The troops are making superhuman efforts to reach Rajori as quickly as possible, because they know that every second is precious now, every minute counts and every quarter of an hour may mean all the difference between life and a sordid death to many innocent inhabitants of the town. But they are unable to make any substantial advance until the morning. The gods seem to have conspired against them; darkness, terrain and an unknown route have caused the delay.


When they enter Rajori, they are just too late. The town has been razed to the ground and all that can be seen are a few mutilated corpses, including some of women and children which lie scattered.


During the last week that I have been following the advance of the Indian troops in this sector, mile by mile, yard by yard, I have seen this story repeated on a smaller and less dramatic scale in half a dozen places. I have seen it happen in Chingas, I have seen it happen near Raj Pur Saraj, I have seen it repeat itself in the innumerable clusters of hamlets which lie dotted along these hills near Rajori.


No accurate estimate of the number of people massacred here in cold blood by the retreating tribesmen is yet possible. But there can be no question that it has been a massacre on a “major scale”, and one or two people who have now managed to make their way into the Indian lines declare that the town had a population of well over 5,000 a week ago.


But the terror tactics of the raiders are having an inevitable result. They are producing hatred and revulsion against these self-styled “Islamic Liberators” even among -the Muslim population of this area. I have just been talking to Khuda Bux, a former resident of Rajori, who has managed to escape from the clutches of the raiders and he declares that the people in the area want nothing more than to get rid of the raiders.


And the Indian Army High Command has just decided to launch an intensive propaganda drive to enable the local inhabitants to save themselves from the raiders.

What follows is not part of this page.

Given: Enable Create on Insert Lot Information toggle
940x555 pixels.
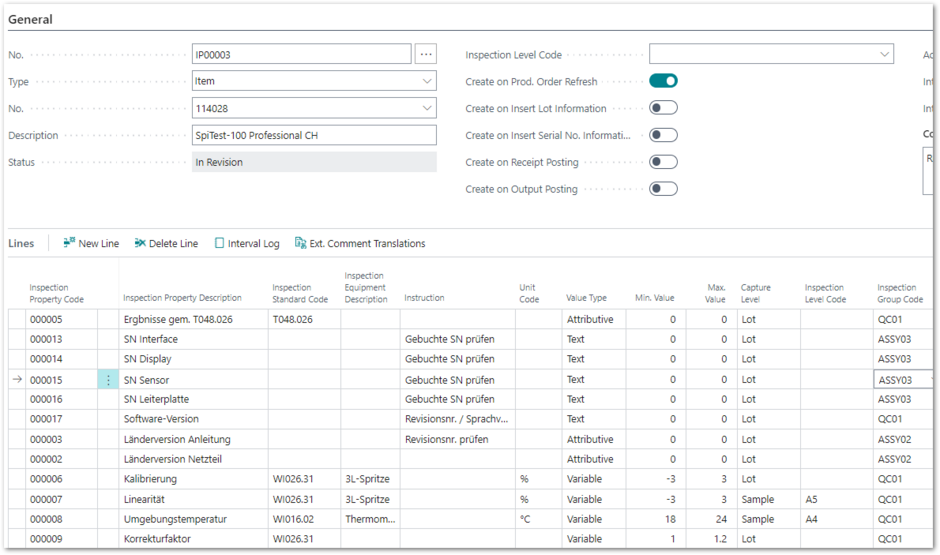Looking at the screenshot, I should (x=663, y=108).
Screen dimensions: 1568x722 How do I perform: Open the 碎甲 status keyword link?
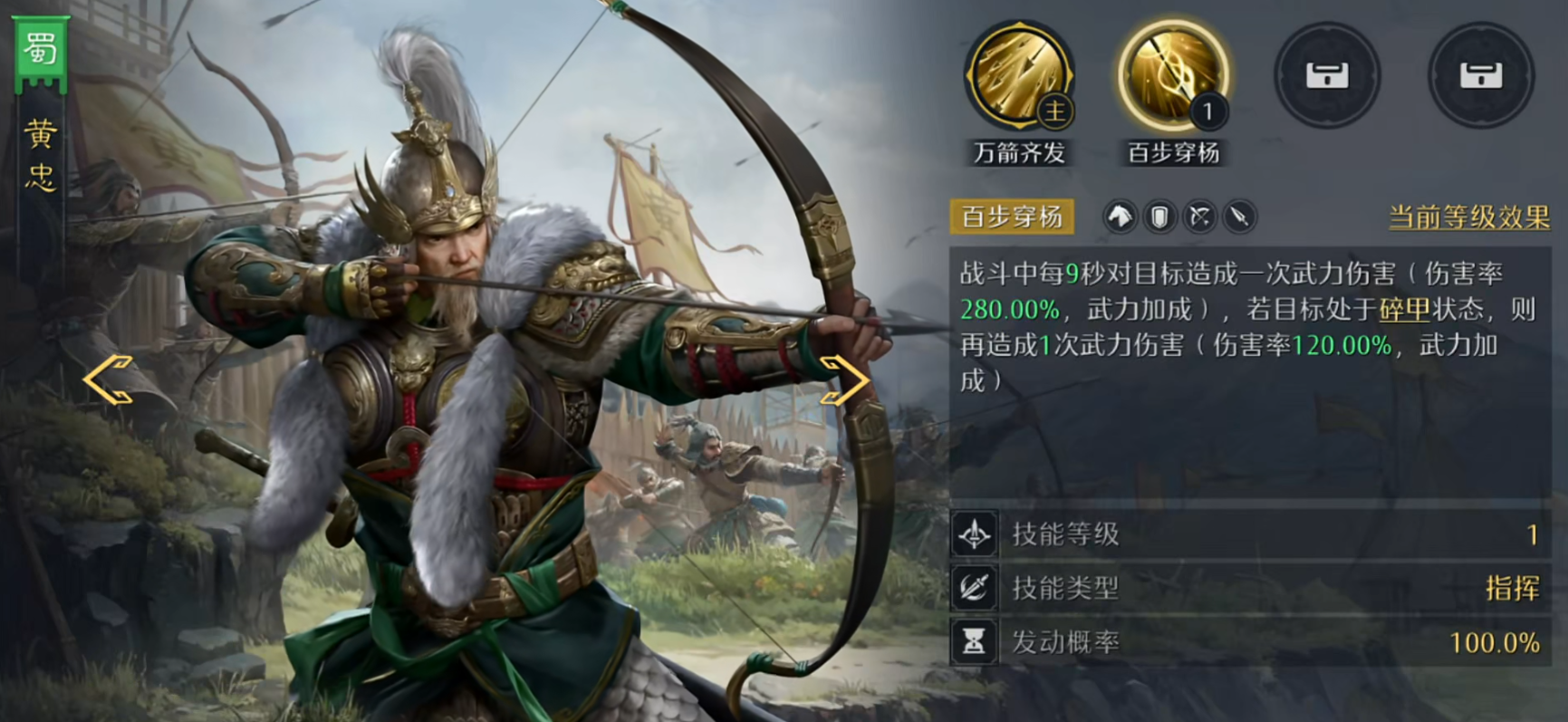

Hurriedly prepared posters and leaflets are being dropped from the air on all nearby villages and towns asking the local inhabitants to feel and make their way to the Indian lines where they would be adequately protected.

XX


Statement of Shrimati Chander Kanta, daughter of Bhagat Gobind Ram, aged 13, of village Choba Bhagatan, Tehsil Kahuta, District Rawalpindi, to the Chief Liaison Officer, Lahore.


My father was a teacher at Mirpur. We had left our village and had gone to Mirpur to seek shelter from the disturbances which had started in March last. When the raiders came we, the people of Mirpur ran and at Akalgarh the Muslim Military surrounded us and they sorted out young girls. Abdur Rahman captured me and took me to Sakhrana, Tahsil Kahuta. I was married to him at Sakhrana and lived with him as his wife for one month. The police visited Sakhrana and found me out and took me to Rawalpindi Camp. I was lodged in the camp at Rawalpindi for a month and ten days, when I was brought to Lahore with Pandit Nihal Chand. There are 48 girls in the Camp at Rawalpindi. The Muslims who visited the camp to meet the girls to whom they are married usually threatened them that if they go to India they would be killed by the Sikhs and Hindus and thus warned them that they should not express their willingness to be evacuated.